* Given text

Little Joey Caruso, 6 years old, was gravely ill with diphtheria. His father, Francesco, left their small apartment in Brooklyn, despite a quarantine sign on their door, in search of medical help for his son. Being unable to find a doctor, he went to the pharmacist, who advised Francesco that his brother, who lived in Maspeth, Queens, was a doctor and that he would send him to the house to take a look at little Joey. Dr. Pendola came to see Joey, and prescribed a strong antitoxin injection as well as a prescription for oral medication. Francesco went back to the drug store and filled both prescriptions. Upon his return to the apartment, Dr. Pendola administered the injection with instructions to give the child the pills, as well. He said he would return in the morning to check on Joey.

During the night, Joey became sicker and sicker, ultimately dying in his father’s arms. Francesco and his wife were beyond distraught. When Dr. Pendola returned the next day, Francesco, in his anger and grief, and after a loud argument with the doctor, strangled the doctor, then stabbed him in the throat. The day ended with Francesco being taken to the police station and charged with first degree murder.

What followed then was a gross miscarriage of justice. Jury selection began on April 4 of that year, and three days later, on April 7, 1927, Francesco was convicted of first-degree murder. Francesco Caruso was on his way to Sing Sing Prison and death row.

* Data below
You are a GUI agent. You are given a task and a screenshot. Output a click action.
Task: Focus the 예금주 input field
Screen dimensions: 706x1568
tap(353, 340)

* Exercise aim
Please carry on the account of Francesco Caruso's case from the point where it stops. None of the data is used here.

* Response area
This sensational case pitted the Italian-American community against the medical community. A defense committee was established to appeal Mr. Caruso’s case. This action drew the attention of Fiorello LaGuardia, then congressman, Clarence Darrow, the defense attorney in the Scopes monkey trial, Judge Benjamin Cardozo, who later became a Justice of the Supreme Court, as well as members of the Italian Mafia of the time affiliated with Al Capone, all in defense of Francesco Caruso. Ultimately, Mr. Caruso agreed to a manslaughter plea and served 6 years of his 20-year sentence.

No one is too certain what happened to the Pendola family. At the time of his death, Dr. Pendola had a young wife and infant daughter. It is hoped that Mrs. Pendola and her daughter were able to find some measure of peace in their lives.

This book is written in “dialect”: you can almost hear the characters in the book speaking as the story plays out. I was fascinated by the glimpse in the 1920’s New York life of the immigrants, how poor they were and how hard they had to work to support their families.

I was also very impressed with the famous or soon-to-be famous people who came to help Francesco and his family.

I also found it ironic that both Dr. Pendola and little Joey Caruso are both buried at St. John’s Cemetery here in Middle Village.